DOUG LANE WRITES — OLDS
Not new. More of a time capsule. All the news that was fit to print. Mind the dust. Some links may be broken. “Zombie Jamboree” is not.
If you’re going to begin the year, do so from (almost at) the top. That thing I couldn’t tell you about in December? I was the first runner-up in this year’s The Saturday Evening Post Great American Fiction Contest. The winner’s story received publication in the print version of the Post (which still exists, though damned if I can find a physical copy on newsstands), while the five runners-up will appear one-a-week on the website — and for me, that week begins today, with the publication of “Daddy, Play That Babalú”, which you might gather has something to do with a famous television series.
The Teaser:
1952. Lucille Ball and Desi Arnaz incorporate Lucy's real-life pregnancy into their hit CBS sitcom, a well-orchestrated and calculated risk that drove a ratings bonanza. But what if things had taken an unspeakable turn into horrors both real and supernatural?
What indeed. I’m very proud of how this alternate history Hollywood ghost story worked out, and I hope you enjoy it!
Click here to read “Daddy, Play That Babalú” at The Saturday Evening Post.
About the Story:
If you’re inclined after reading the story to get a peek behind the curtain, I put up some notes about how it came to be in blog. Follow the TALES link to the blog and check the 1/8 entry. Not everyone grooves on gearwheels and stitching, but some do, and I find it helpful to lay down the whens and hows for later, because inevitably things go away when you stop considering them. And when you get old. And especially when you turn around to collect the silly things between covers later.

> _GIVEN DATA_

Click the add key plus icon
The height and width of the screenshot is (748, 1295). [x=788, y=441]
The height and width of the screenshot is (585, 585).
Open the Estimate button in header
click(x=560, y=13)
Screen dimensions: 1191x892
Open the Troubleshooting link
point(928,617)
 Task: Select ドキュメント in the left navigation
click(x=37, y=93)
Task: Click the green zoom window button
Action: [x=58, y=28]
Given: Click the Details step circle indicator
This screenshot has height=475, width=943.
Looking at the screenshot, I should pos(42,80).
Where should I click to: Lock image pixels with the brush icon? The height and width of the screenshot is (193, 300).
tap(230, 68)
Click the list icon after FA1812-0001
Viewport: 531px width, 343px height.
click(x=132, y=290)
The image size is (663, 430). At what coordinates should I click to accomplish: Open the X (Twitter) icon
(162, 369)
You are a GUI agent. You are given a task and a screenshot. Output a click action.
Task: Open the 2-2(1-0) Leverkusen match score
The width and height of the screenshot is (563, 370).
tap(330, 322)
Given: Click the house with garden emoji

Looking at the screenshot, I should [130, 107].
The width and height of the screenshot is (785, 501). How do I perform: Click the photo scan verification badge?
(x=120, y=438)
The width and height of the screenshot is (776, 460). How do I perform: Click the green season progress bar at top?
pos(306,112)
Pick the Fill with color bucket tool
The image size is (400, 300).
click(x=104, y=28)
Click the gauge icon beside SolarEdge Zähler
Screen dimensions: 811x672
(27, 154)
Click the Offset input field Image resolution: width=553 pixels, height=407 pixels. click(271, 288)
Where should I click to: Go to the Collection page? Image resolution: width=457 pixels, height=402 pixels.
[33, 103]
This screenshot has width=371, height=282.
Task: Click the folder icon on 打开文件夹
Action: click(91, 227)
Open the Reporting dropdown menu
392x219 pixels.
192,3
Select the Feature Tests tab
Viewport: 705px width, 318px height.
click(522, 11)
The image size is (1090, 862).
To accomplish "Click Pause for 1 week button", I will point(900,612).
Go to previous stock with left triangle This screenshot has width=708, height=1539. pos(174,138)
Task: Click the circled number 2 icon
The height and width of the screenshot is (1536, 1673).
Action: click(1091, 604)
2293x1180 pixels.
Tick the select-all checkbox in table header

> _DIRECTIONS_
[A] Answer these about the post on the fiction contest, one line each:
(i) What place did the writer earn in The Saturday Evening Post Great American Fiction Contest?
(ii) In what year does the teaser set the story?
(iii) Which blog entry holds the notes on how the story came to be?
[B] Extract every line of the rows that contains the string "pixels". Case counts.

> _RESPONSE LIST_
[A]
(i) First runner-up
(ii) 1952
(iii) The 1/8 entry, reached through the TALES link

[B]
Where should I click to: Lock image pixels with the brush icon? The height and width of the screenshot is (193, 300).
Click the Offset input field Image resolution: width=553 pixels, height=407 pixels. click(271, 288)
Where should I click to: Go to the Collection page? Image resolution: width=457 pixels, height=402 pixels.
392x219 pixels.
2293x1180 pixels.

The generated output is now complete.